In fact, that issue has been pursued in more than one court with the outcome the allowance of STRs in residential zones.

At the Town Board continued meeting last Tuesday, Commissioner Donnie Calloway said he wasn’t comfortable disallowing STRs in the residential districts because there were just too many questions surrounding the term “commercial.”

Though Commissioner Marc Hehn joined the other four commissioners in the vote to disallow STRs in R1, during the meeting he alluded to information he had received the previous day about the issue, though he didn’t make it public or divulge what it was until asked by email Wednesday.

“We cannot continue to selectively enforce the town zoning which has been the case. All town zoning ordinances should be enforced,” he said explaining why he voted to accept the R1 verbiage as written even though there is nothing in it referring to STRs.

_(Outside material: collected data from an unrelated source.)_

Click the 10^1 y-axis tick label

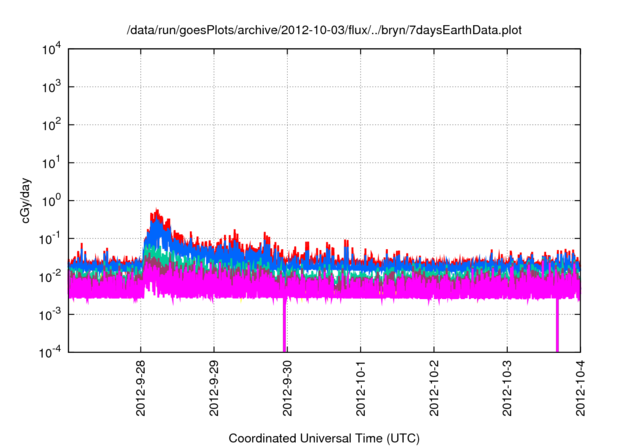(50, 163)
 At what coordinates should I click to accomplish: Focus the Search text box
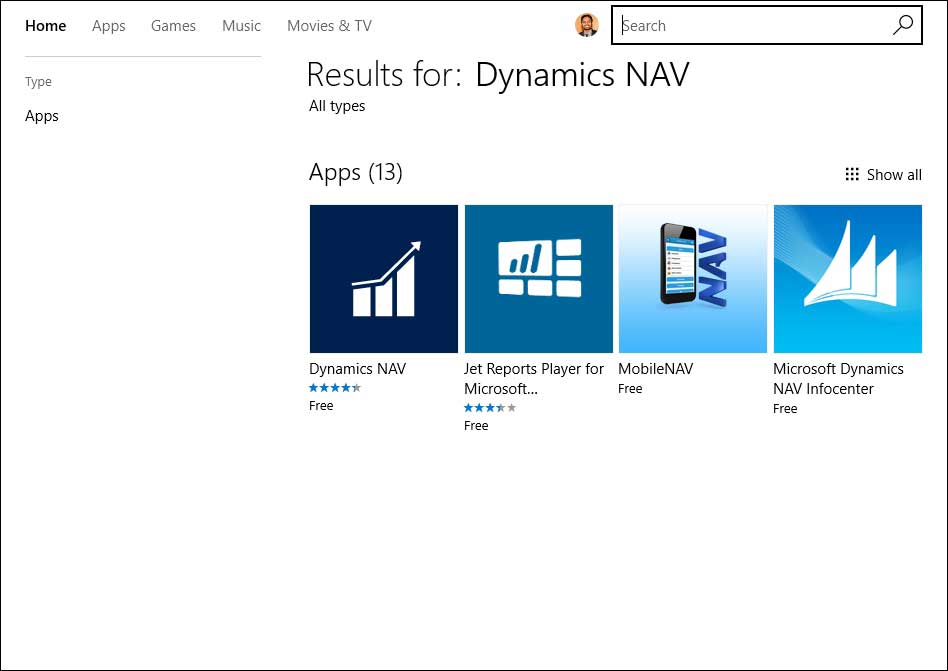(x=750, y=26)
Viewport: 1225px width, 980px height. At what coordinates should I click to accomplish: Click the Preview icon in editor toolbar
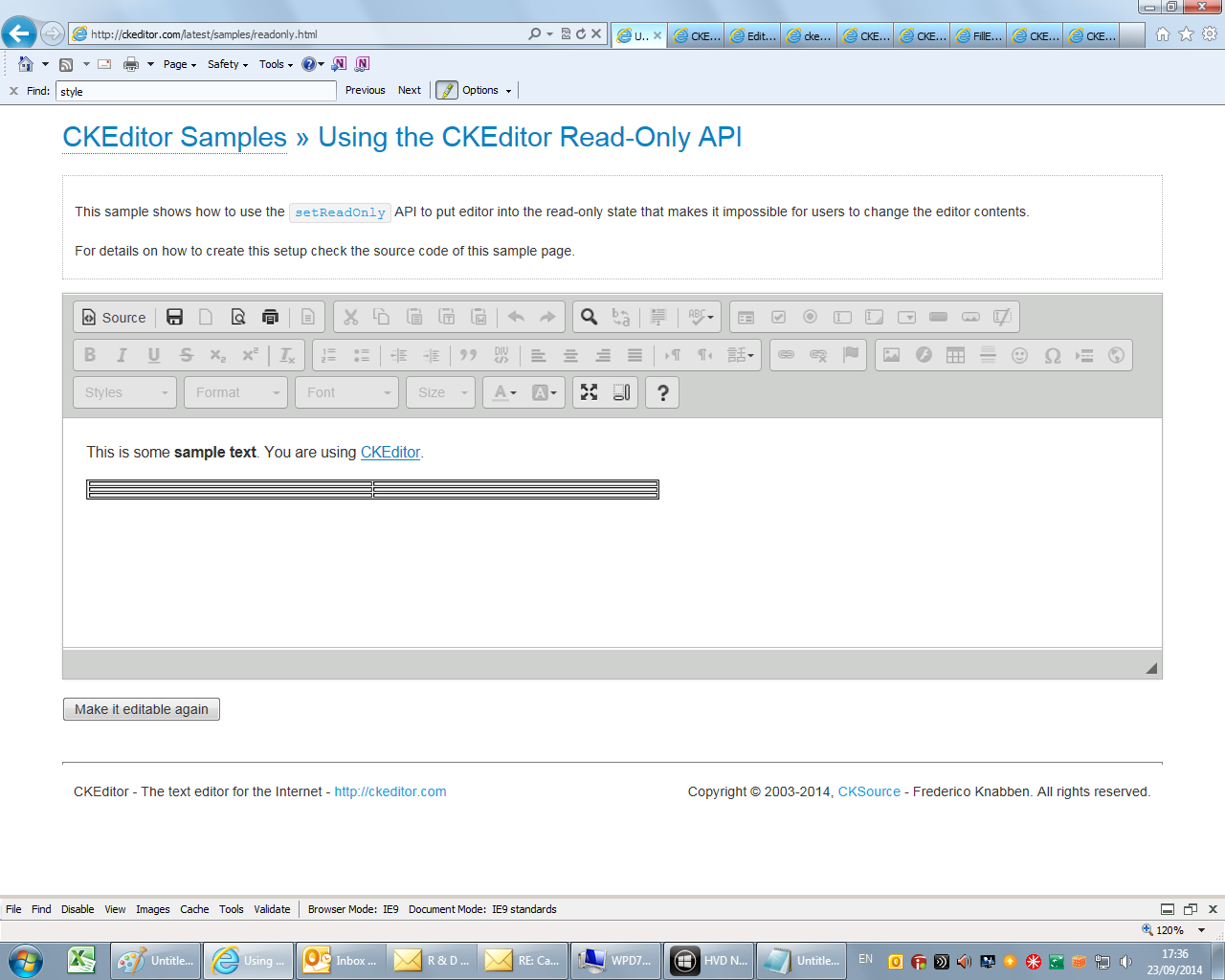point(238,318)
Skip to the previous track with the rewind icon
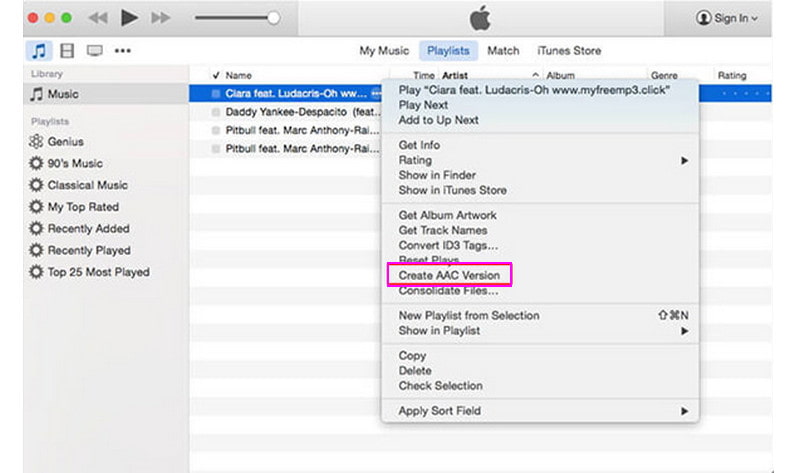Screen dimensions: 800x473 tap(97, 18)
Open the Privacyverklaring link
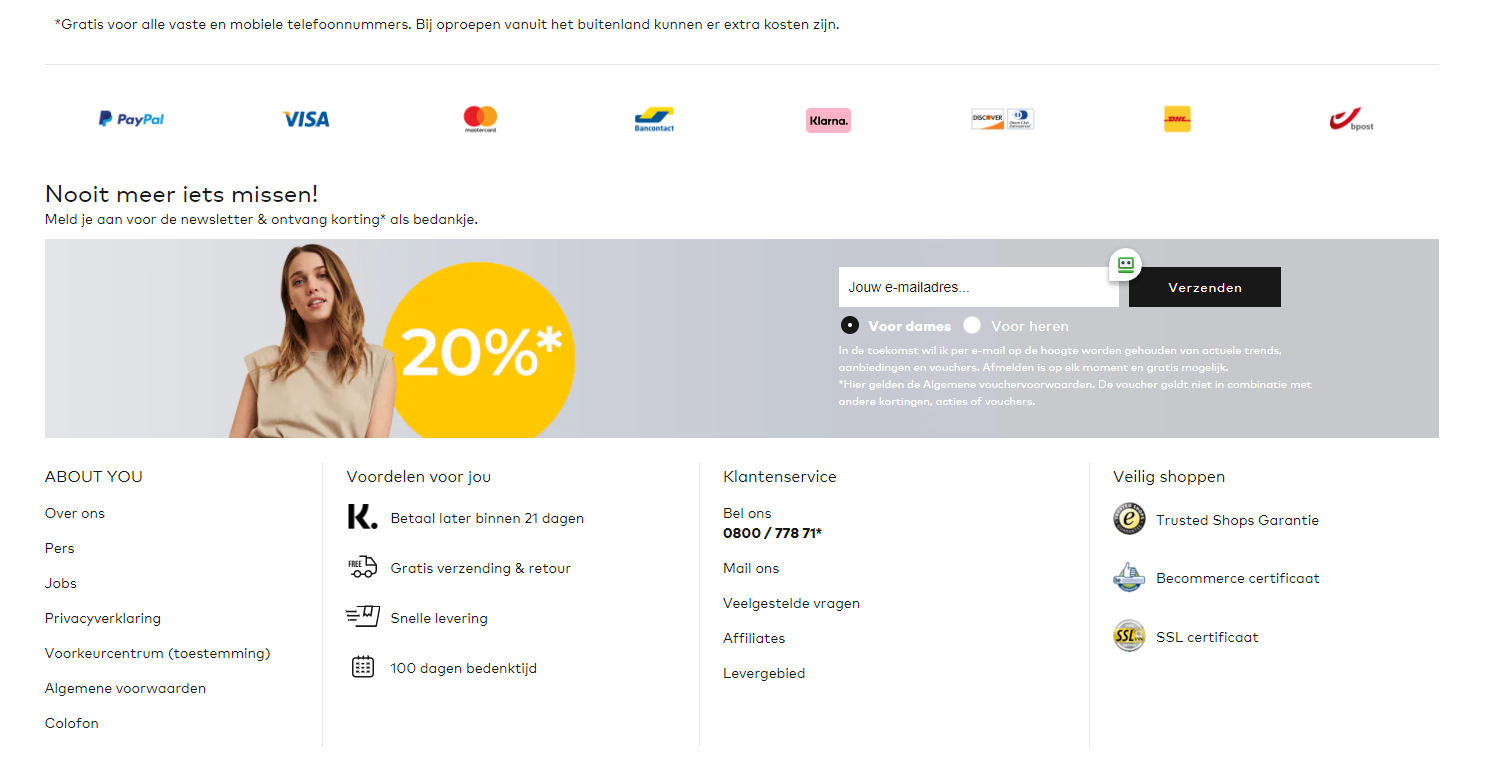The height and width of the screenshot is (771, 1495). pyautogui.click(x=103, y=618)
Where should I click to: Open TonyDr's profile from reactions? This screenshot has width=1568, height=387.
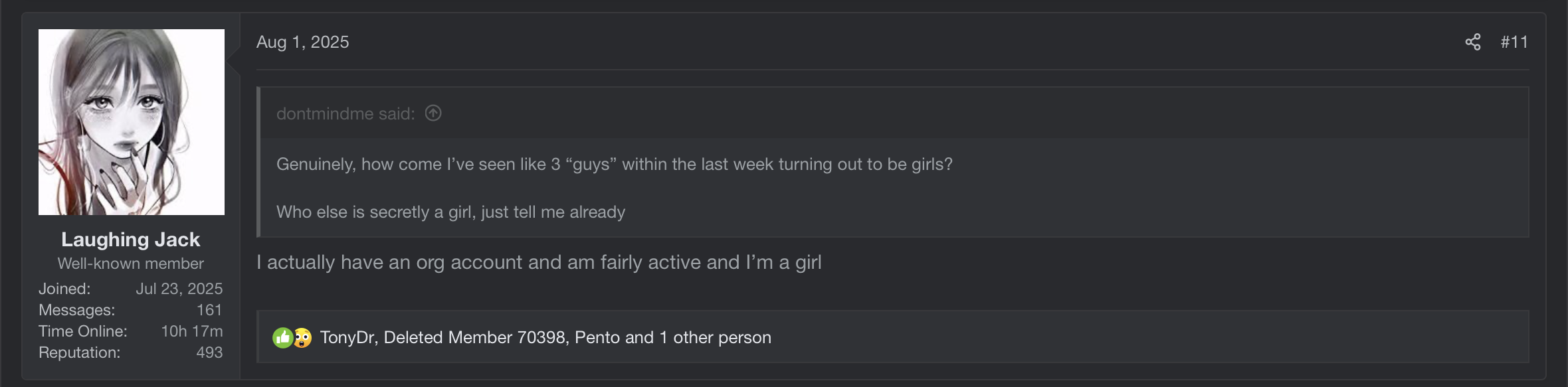(347, 338)
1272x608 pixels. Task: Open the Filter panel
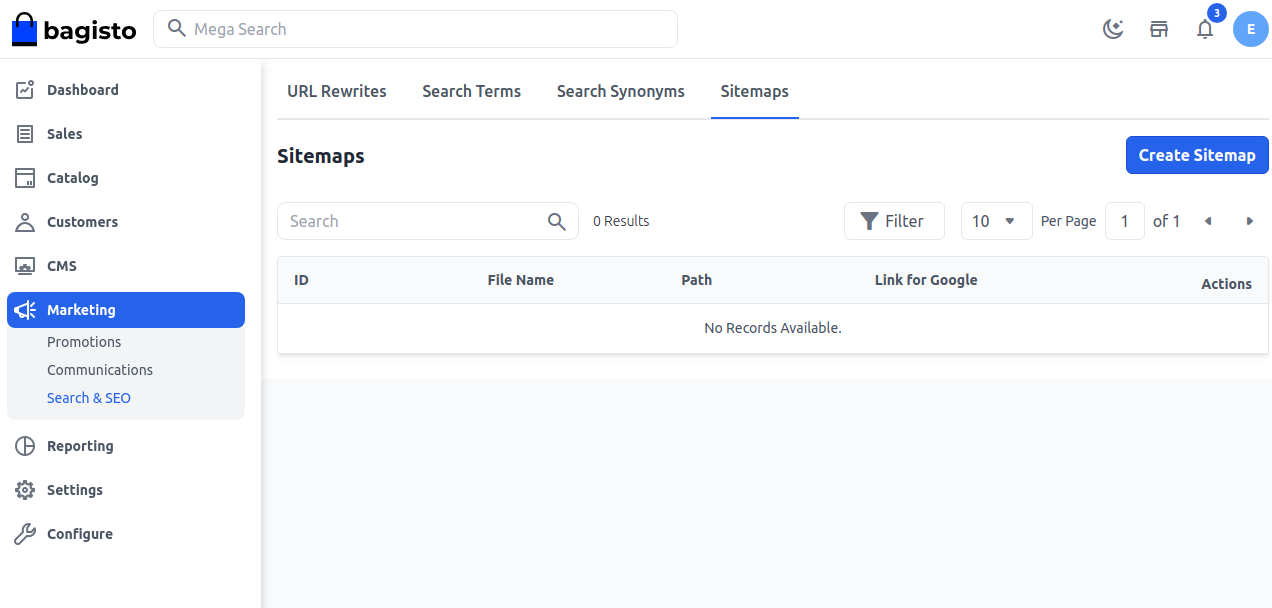(x=893, y=221)
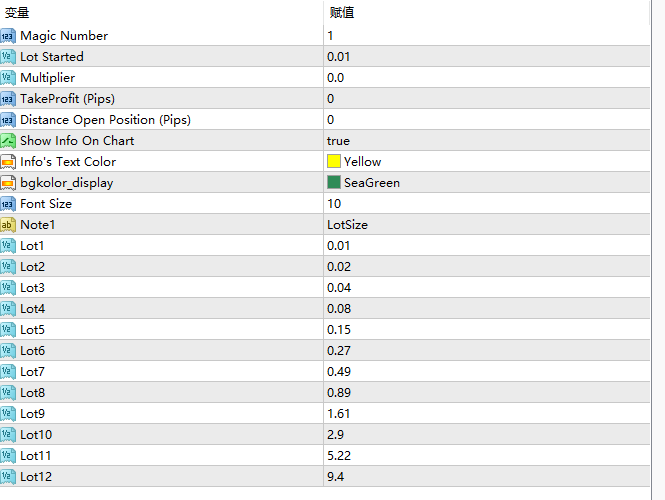Click the boolean icon beside Show Info On Chart
This screenshot has height=500, width=665.
tap(8, 141)
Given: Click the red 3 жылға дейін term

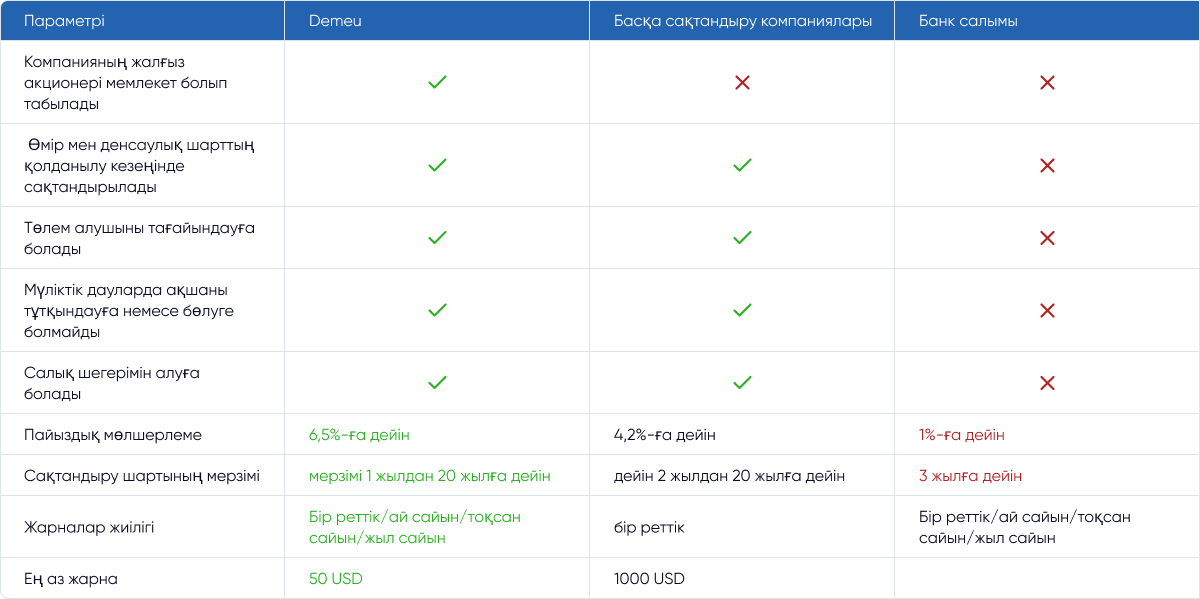Looking at the screenshot, I should [x=970, y=476].
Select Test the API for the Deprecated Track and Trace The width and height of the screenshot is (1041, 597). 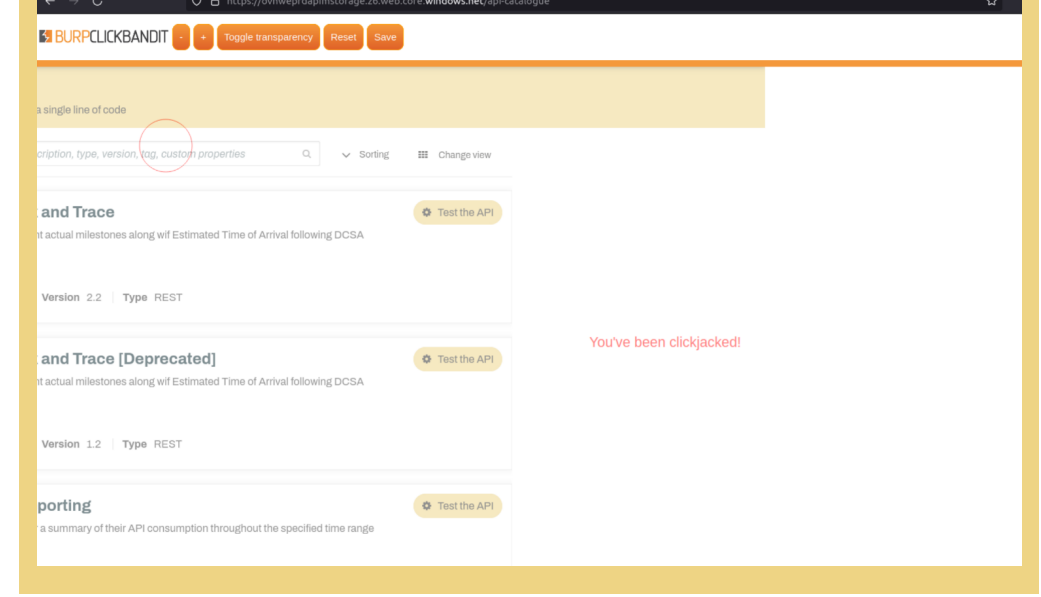[457, 359]
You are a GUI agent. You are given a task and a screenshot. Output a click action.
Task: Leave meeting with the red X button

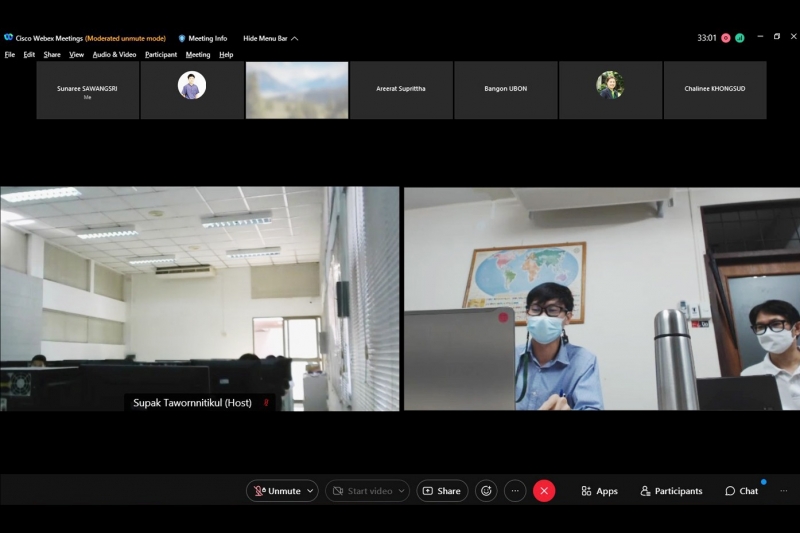pos(544,491)
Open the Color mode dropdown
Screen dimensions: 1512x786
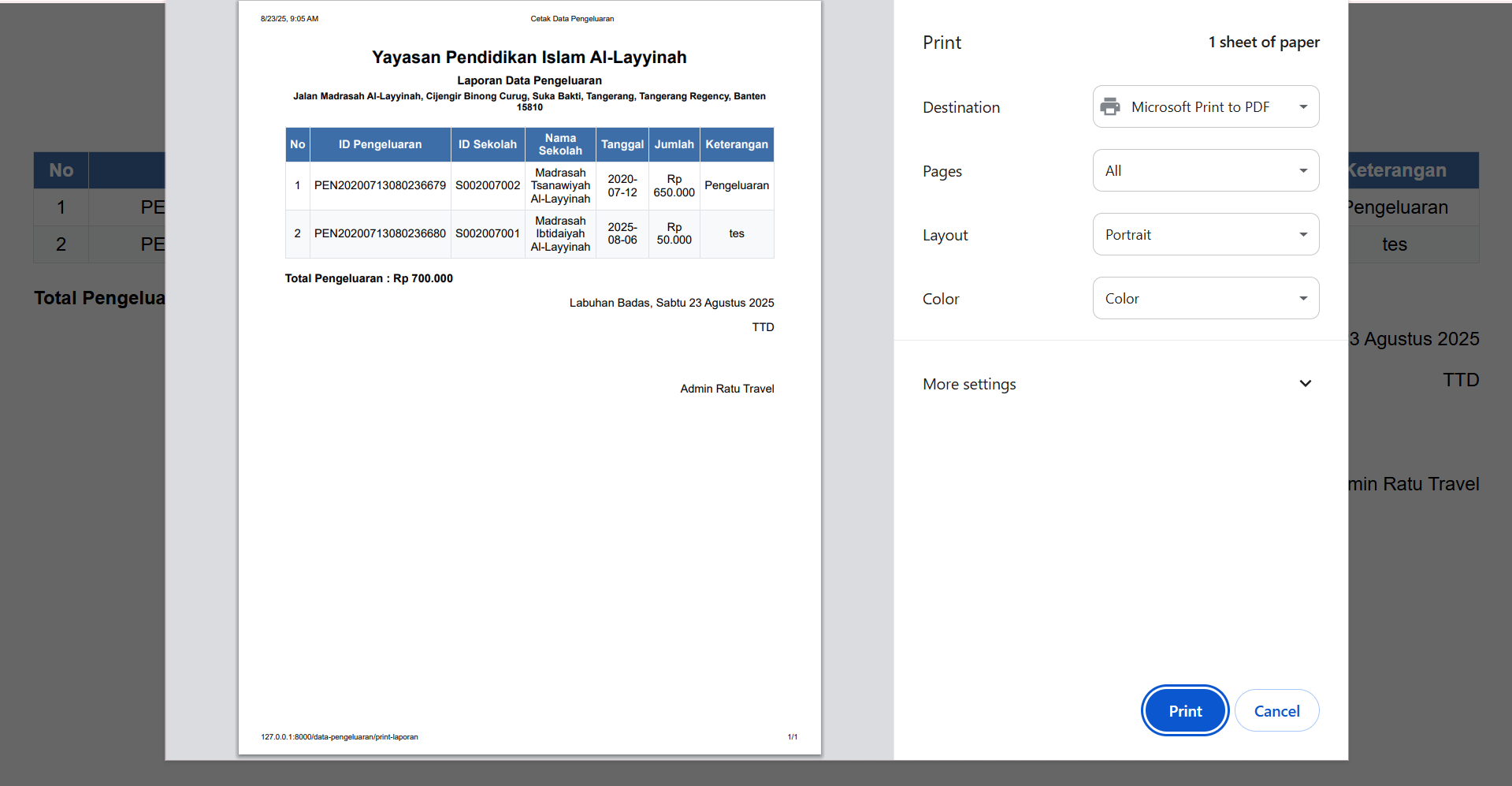tap(1206, 298)
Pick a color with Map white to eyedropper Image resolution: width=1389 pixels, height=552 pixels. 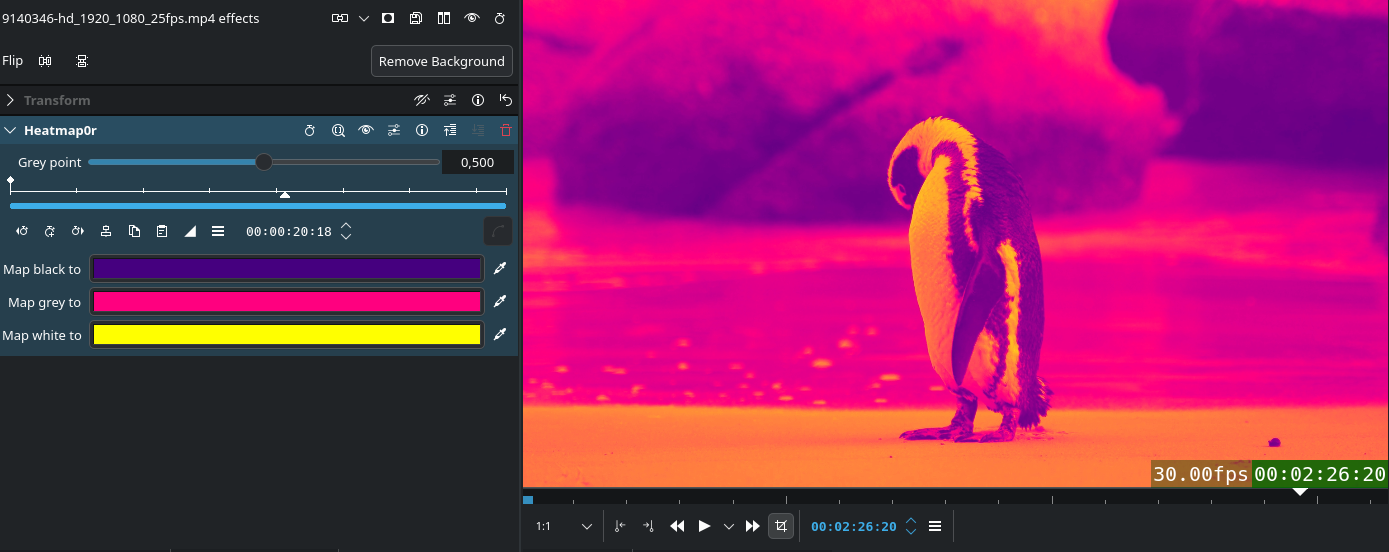pos(500,335)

“There was a way to research this a little more, give everyone a chance to speak, have an expert in NC Land Use Law give an opinion and enforce the town zoning uniformly,” he said in an email. “I heard Attorney Jay Coward’s opinion last week and accepted it. Then, I received and read Rebecca’s opinion on Monday and shared it with Jay.”

Rebecca Badgett, with the NC School of Government was in communication with Hehn and offered her opinion which he didn’t make public during the meeting but shared via email the next day.

“It is not uncommon for STRs to be treated the same as other residential dwelling units. In the town’s case, dwelling units are allowed in the R1 district, and therefore STRs would be allowed, too,” began Badgett.

“A dwelling unit is: A single residential unit consisting of one (1) or more rooms designed, occupied, or intended for occupancy as separate living quarters, with cooking, sleeping, and bathroom facilities provided within the dwelling unit for the exclusive use of a single-family maintaining a household.

“This definition may apply to STRs. In short, just because a dwelling unit is rented on a short-term basis does not mean that its use has changed to a commercial use or that the use fits under the tourist home definition,” she said.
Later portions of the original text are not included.